James Stevens, EU Committee Chair
A poll of British Chamber of Commerce in Belgium members finds concern about the impact of an UK exit on business, but criticizes the EU’s current momentum on key objectives for business.

British Chamber members in Europe’s capital have given the EU top marks for its progress on completing the single market, but worry that the bloc’s efforts to improve industrial competitiveness are floundering. In a survey of the chamber, members suggested that the impact of the UK leaving the EU would be serious for their own organisations and the UK economy as a whole. They were however split on how likely the UK is to leave the EU in the next ten years.
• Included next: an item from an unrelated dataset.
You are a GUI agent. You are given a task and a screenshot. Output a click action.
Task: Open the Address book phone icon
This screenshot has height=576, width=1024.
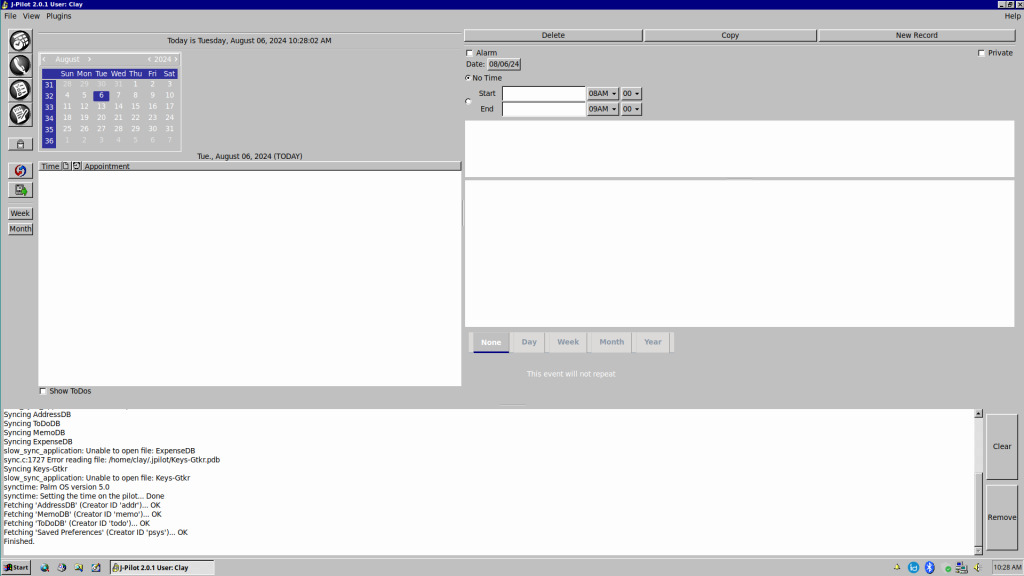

James Stevens, Chair of the EU Committee of the British Chamber said “British Chamber members are clearly concerned about the possibility of a Brexit and the impact it would have on the UK. They are urging the EU to focus on policies that will deliver the growth and jobs to keep the Union together.”

The British Chamber found that its members’ policy priorities for the next five years were completing the EU’s single market in goods and services and promoting industrial competitiveness. As Tom Murray, director of EUK Consulting, put it, “the single market is one of the raisons d’être of the European Union. Its completion should be central to the objectives of the new Commission.”

The new European Commission, due to be appointed by the end of the year, faces an uphill task to ensure the EU is making progress on the things that matter to business. While 71% of those questioned believed that the EU was making progress on the single market, only 34% of the members surveyed felt that the EU was advancing on promoting industrial competitiveness. For some members, it was clear where the blame lay for the lack of progress and it wasn’t in Brussels. “Most power to do anything lies with national capitals. Some are doing well on things like industrial competitiveness, but others are still living in the 1970s”, said Aaron McLoughlin of FleishmanHillard.

On other policy objectives, British Chamber members judged there to be a strong positive momentum on promoting external trade and protecting the environment and consumers. The environment was however seen as a priority by only 7% of respondents. The EU was said to be stalling on institutional reform and reducing red tape, two areas where criticism of Brussels from the UK has been strong in the past.

On the subject of UK membership of the EU, the British Chamber’s members were clearly worried about the impact of such a move. A quarter of those responding said it would have a serious impact on their own business in the short term, rising to a third who feel it would have an impact in the long term. However, the real impact, according to British Chamber members, was on the UK economy as whole. 68% of British Chamber members stated that a UK exit would have a serious impact on the UK economy.

Opinion was more divided on the question of whether the UK would still be a member of the EU in ten years’ time. A quarter said there was no possibility that the UK would leave, but 62% felt that it was somewhat likely. While only ten percent of respondents felt Brexit very likely, it was also suggested that the issue needed to be addressed in the UK rather than Brussels. One member of the British Chamber commented that “regrettably the state of public opinion is such that Brexit is a distinct possibility.”

The British Chamber of Commerce in Belgium’s EU Committee is a platform for business to understand and engage with the EU institutions and other Brussels based EU stakeholders. Members of the Chamber in Brussels include BASF, Indra Systems, BT, Hitachi, Microsoft, Facebook, Samsung, Clifford Chance, Eli Lilly, Renault-Nissan and Alstom. The survey, conducted in May and June of this year, saw 132 representatives of British Chamber member companies provide their views on the basis of a quantitative online survey tool.